**REQUIREMENT**
For the data below, count the lines that have the string "dropdown" and state that number by itself.

*** SOURCE RECORDS ***

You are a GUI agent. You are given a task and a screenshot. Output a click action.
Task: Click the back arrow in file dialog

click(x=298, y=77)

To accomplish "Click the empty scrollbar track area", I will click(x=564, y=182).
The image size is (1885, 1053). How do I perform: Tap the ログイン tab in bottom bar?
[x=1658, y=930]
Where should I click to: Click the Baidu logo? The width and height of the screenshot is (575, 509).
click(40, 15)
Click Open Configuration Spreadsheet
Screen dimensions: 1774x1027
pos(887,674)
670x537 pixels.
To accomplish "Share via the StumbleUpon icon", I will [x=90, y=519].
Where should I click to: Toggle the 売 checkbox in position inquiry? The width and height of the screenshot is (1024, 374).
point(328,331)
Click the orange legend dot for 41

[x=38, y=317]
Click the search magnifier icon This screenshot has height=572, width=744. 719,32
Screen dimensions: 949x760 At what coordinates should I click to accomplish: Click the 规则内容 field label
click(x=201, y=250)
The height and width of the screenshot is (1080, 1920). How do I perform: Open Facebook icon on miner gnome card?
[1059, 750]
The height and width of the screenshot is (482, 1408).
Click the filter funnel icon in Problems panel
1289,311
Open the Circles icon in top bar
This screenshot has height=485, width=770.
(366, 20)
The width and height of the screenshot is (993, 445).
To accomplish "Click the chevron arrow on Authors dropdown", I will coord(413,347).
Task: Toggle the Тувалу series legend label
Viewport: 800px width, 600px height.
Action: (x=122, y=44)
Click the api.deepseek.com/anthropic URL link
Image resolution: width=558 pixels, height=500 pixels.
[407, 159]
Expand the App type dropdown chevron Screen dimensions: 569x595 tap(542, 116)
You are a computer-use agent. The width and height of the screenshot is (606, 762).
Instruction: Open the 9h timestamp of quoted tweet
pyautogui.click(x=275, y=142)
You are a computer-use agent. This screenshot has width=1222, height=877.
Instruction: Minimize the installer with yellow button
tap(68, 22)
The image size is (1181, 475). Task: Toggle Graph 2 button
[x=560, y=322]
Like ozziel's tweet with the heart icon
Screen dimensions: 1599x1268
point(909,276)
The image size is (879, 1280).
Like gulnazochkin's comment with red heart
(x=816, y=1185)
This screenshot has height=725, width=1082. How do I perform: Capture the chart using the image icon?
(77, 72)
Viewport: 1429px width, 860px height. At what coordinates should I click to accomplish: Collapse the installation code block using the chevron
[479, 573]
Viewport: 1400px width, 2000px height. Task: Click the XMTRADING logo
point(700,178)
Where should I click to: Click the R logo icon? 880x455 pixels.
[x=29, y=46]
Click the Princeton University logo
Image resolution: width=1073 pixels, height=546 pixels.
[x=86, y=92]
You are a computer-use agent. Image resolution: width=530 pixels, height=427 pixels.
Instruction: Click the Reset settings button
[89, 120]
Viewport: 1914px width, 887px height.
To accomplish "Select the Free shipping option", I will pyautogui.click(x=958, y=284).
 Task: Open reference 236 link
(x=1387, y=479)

*** End of SOURCE RECORDS ***

**RESPONSE TO THIS TASK**
2